--- Selected text ---
....................

The first one comes from a time, 1602, he painted it when he was in Rome. And this painting is an incredible display of his power. When he was in Rome as a young man, Caravaggio was the toast of the town. He was probably the most sought after artists in the city. And this is an incredible piece that shows some of his characteristic pension for chiaroscuro, for brightness and shade, to create a kind of theatricality on the canvas.

And here you see this incredibly beautiful symbolic depiction of the dinner at Emmaus, the supper at Emmaus. You have Jesus at the center blessing and immediately revealing that He is not merely a traveler, but the Lord Himself. And here Jesus looks as in some other accounts, other paintings that Michelangelo did. He looks young and beardless and full of life as if death did not touch Him.

....................

--- Material shown ---
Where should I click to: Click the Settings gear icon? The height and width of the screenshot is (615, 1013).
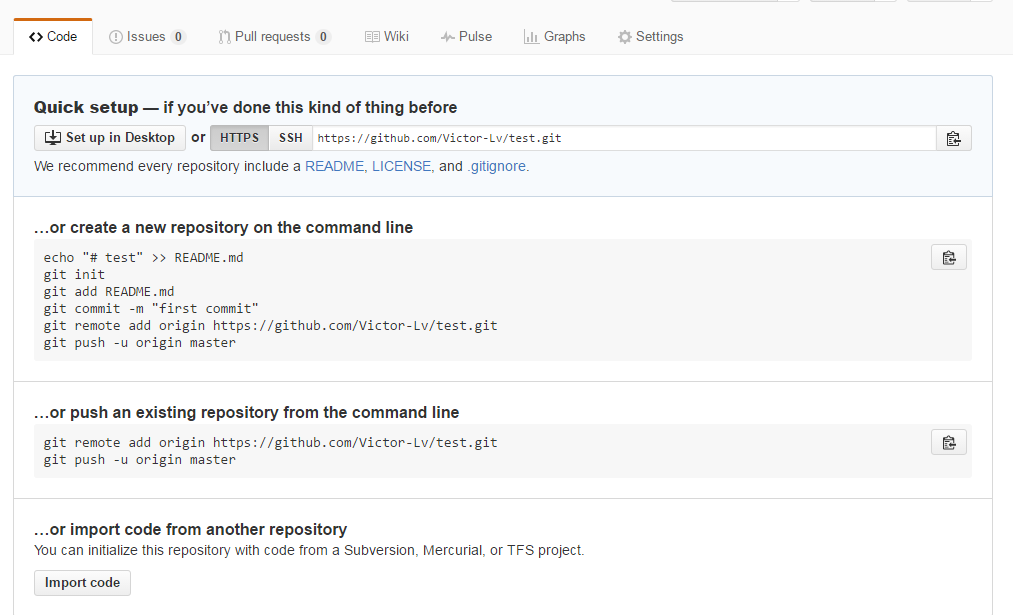[624, 37]
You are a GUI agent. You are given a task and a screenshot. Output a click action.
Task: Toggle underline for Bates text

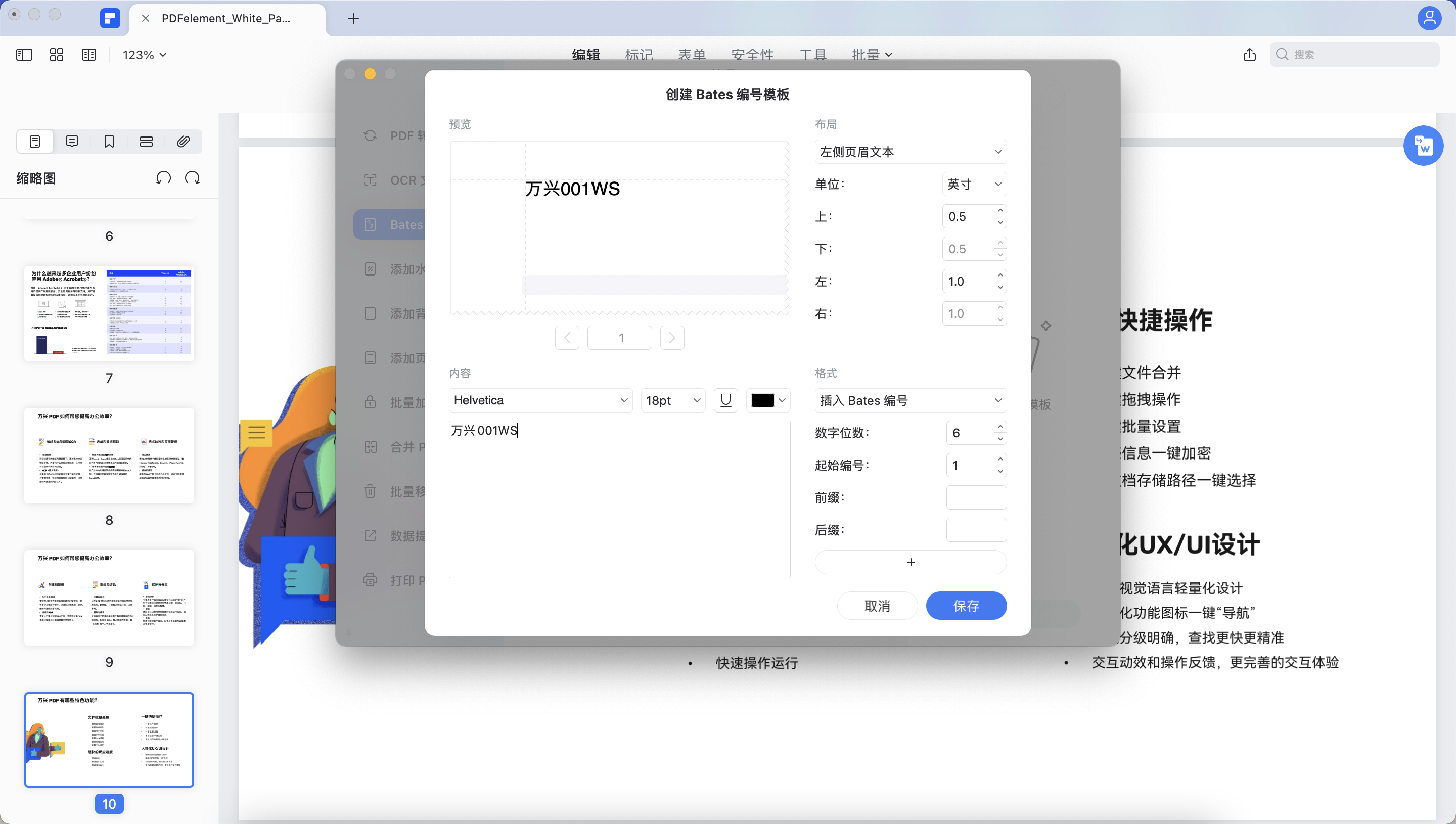725,400
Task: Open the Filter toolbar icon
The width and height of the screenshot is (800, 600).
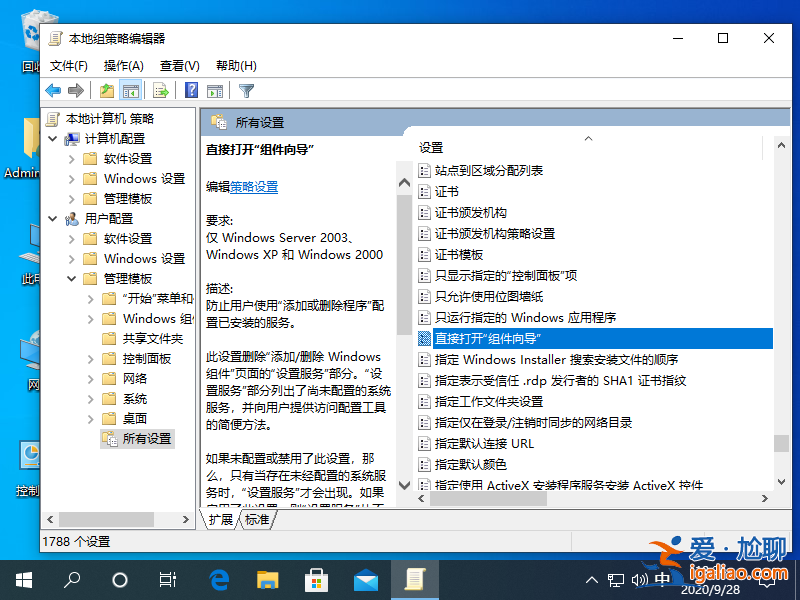Action: tap(247, 90)
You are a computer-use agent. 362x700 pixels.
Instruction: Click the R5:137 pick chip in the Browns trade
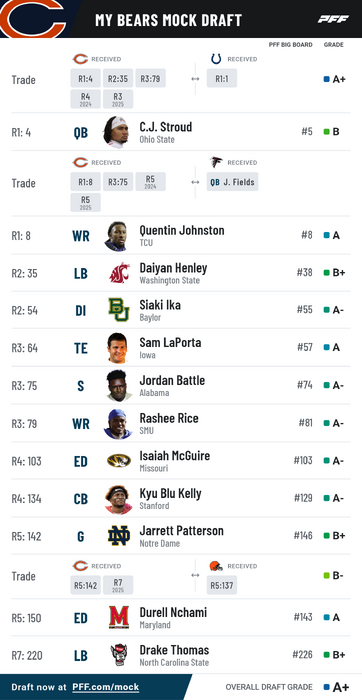[222, 585]

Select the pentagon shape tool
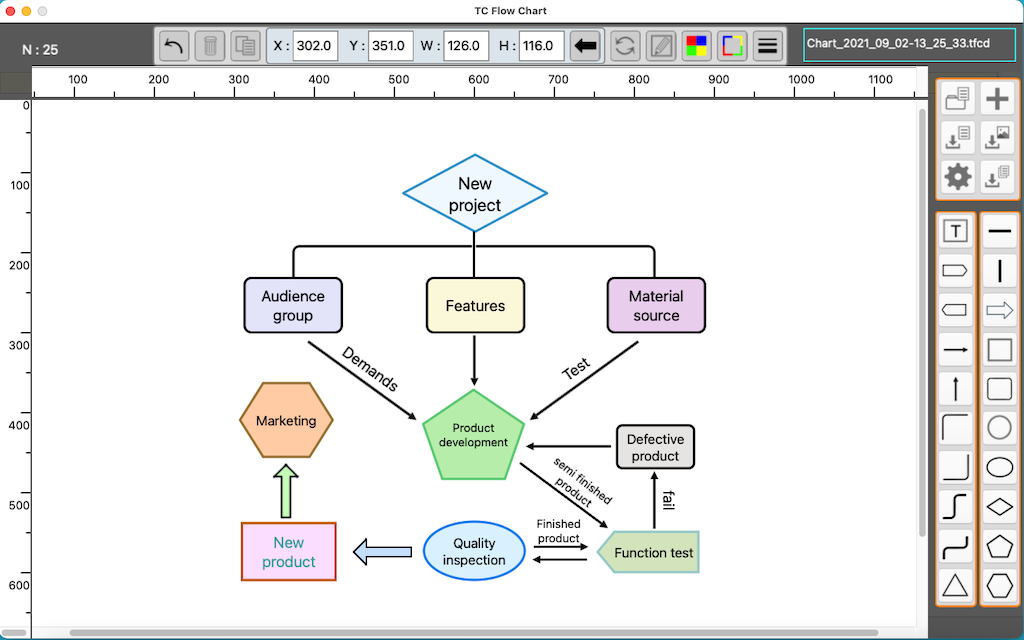[999, 546]
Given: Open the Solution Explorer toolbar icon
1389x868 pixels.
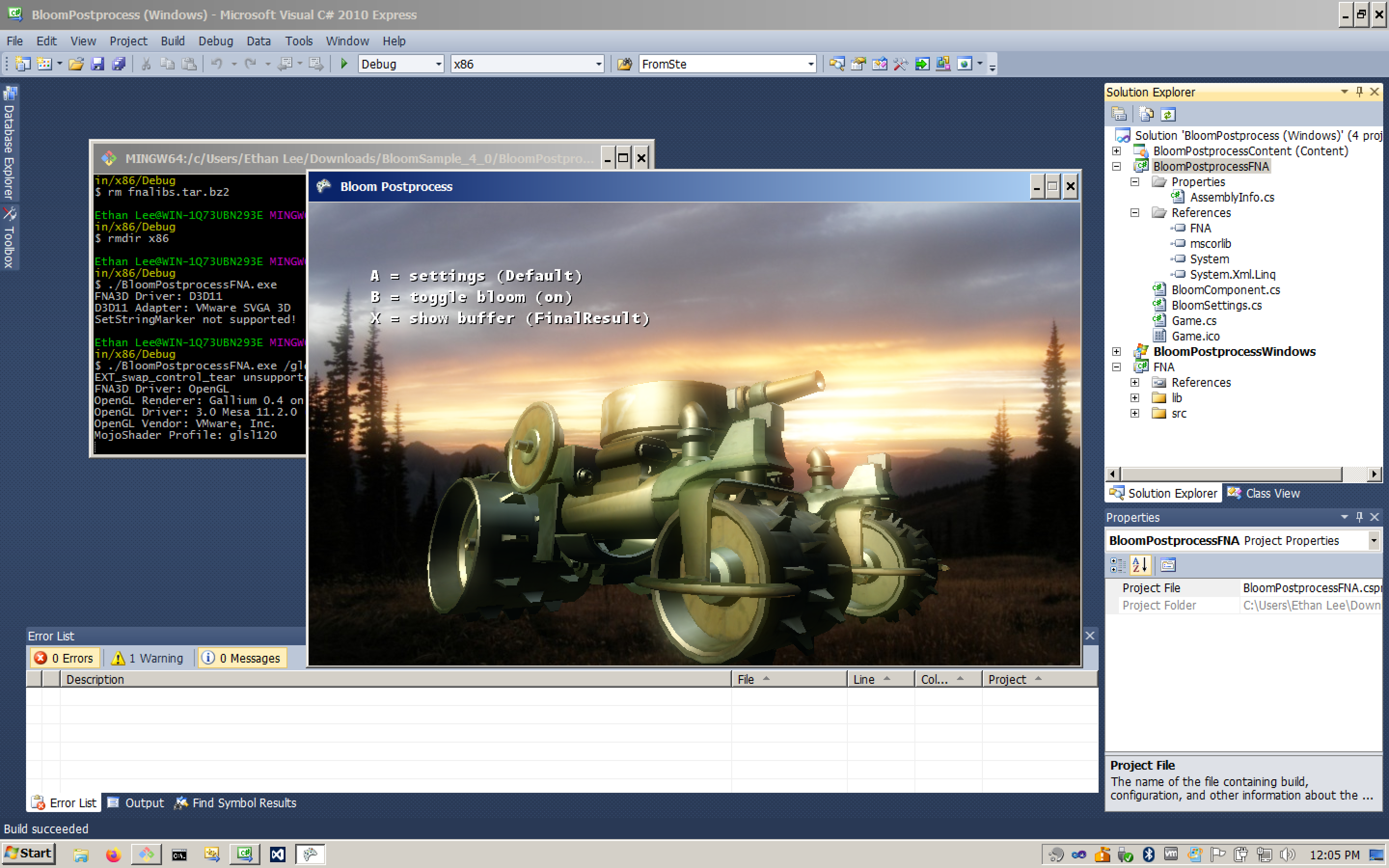Looking at the screenshot, I should pos(838,64).
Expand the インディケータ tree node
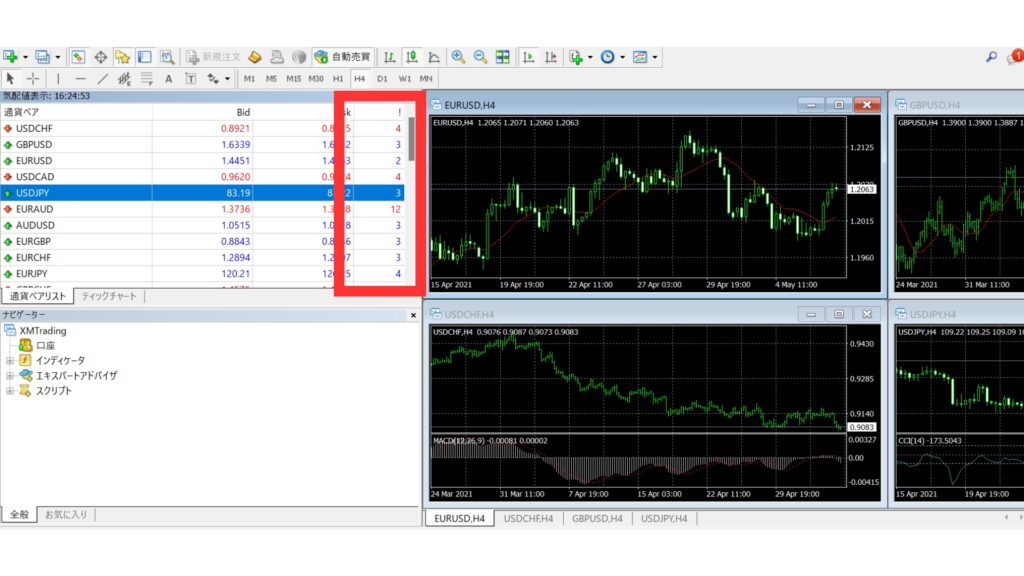Screen dimensions: 1024x576 tap(10, 360)
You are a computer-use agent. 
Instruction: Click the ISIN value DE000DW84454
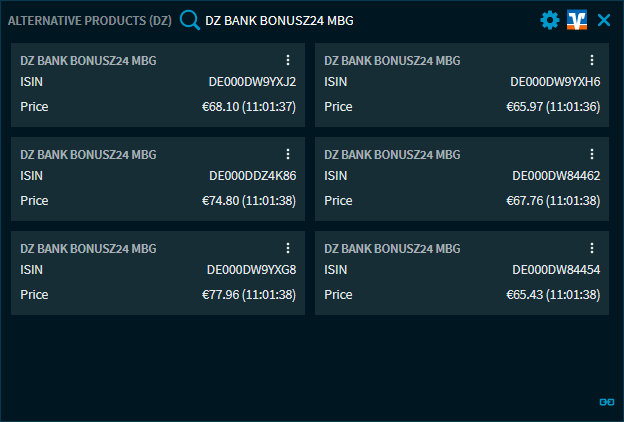(555, 270)
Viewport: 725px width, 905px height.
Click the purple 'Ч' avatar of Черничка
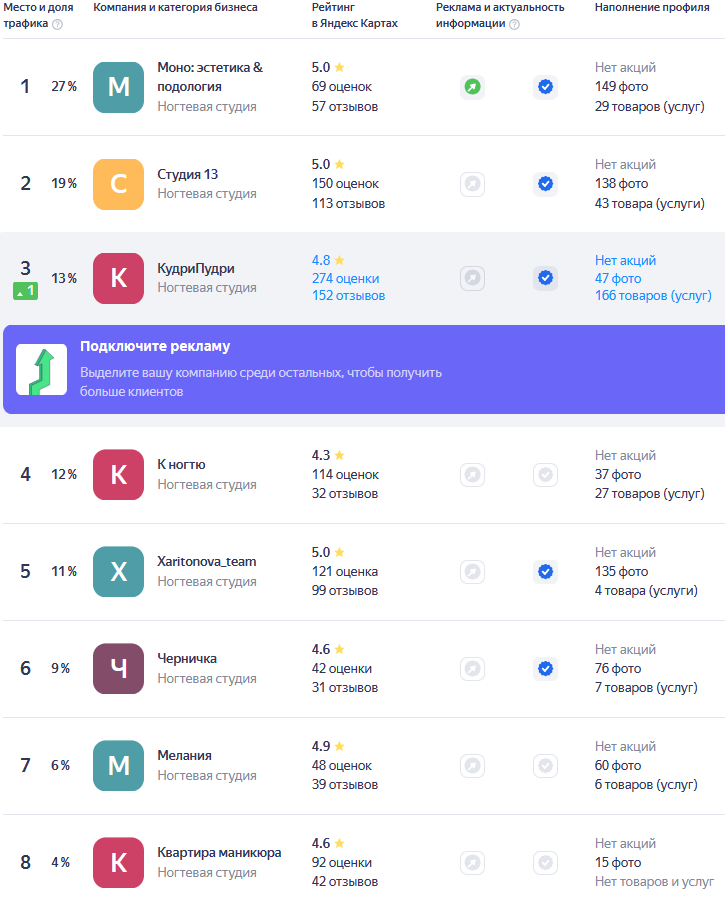pyautogui.click(x=118, y=669)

....................

--- Tasks to complete ---
(a) According to the passage about Caravaggio, in what year was the first painting made?
(b) Print the passage about Caravaggio word for word, between "The first one" and "on the canvas.", inclusive.
(c) Carry on the passage about Caravaggio from the point where it stops.
The entries have no connection to the passage about Caravaggio.

--- Responses for each task ---
(a) 1602.

(b)
The first one comes from a time, 1602, he painted it when he was in Rome. And this painting is an incredible display of his power. When he was in Rome as a young man, Caravaggio was the toast of the town. He was probably the most sought after artists in the city. And this is an incredible piece that shows some of his characteristic pension for chiaroscuro, for brightness and shade, to create a kind of theatricality on the canvas.

(c)
And this is to pick up on a line that we have in the gospel of Mark, where in Mark 16, the message that is given to the woman is that somehow Jesus has appeared in another form to two people on the road. And so here you have Jesus appearing in another form, as a young man, somehow untouched by anything that had happened to him. And you have this disciple here, which is Cleopas, and he has thrown his arms wide open in amazement. And that is of course, another symbolic kind of imaging of the Cross and the crucifixion, the death of Christ, which now is firmly into the background of things.

And then you have on the table this incredible display of food and the perching of the basket right here is meant to show how things have been completely destabilized by Christ. And you have at the front an apple that is slowly starting to rot. And that’s meant to be a reference to the apple that started things off in the Garden of Eden, that in that apple, there was the moment in which when Adam and Eve took hold of it and bit it, they allowed sin and death to enter into the world.

But sin and death have actually been destabilized by the resurrection of Christ. And over here you have an animal, a little chicken that has been cooked. And that’s meant to symbolize the sacrifice that Christ has given on the Cross. You have the bread, which is the most obvious reference to the communion or the Eucharist, and as well as wine in the background, which is meant to symbolize the blood of Christ.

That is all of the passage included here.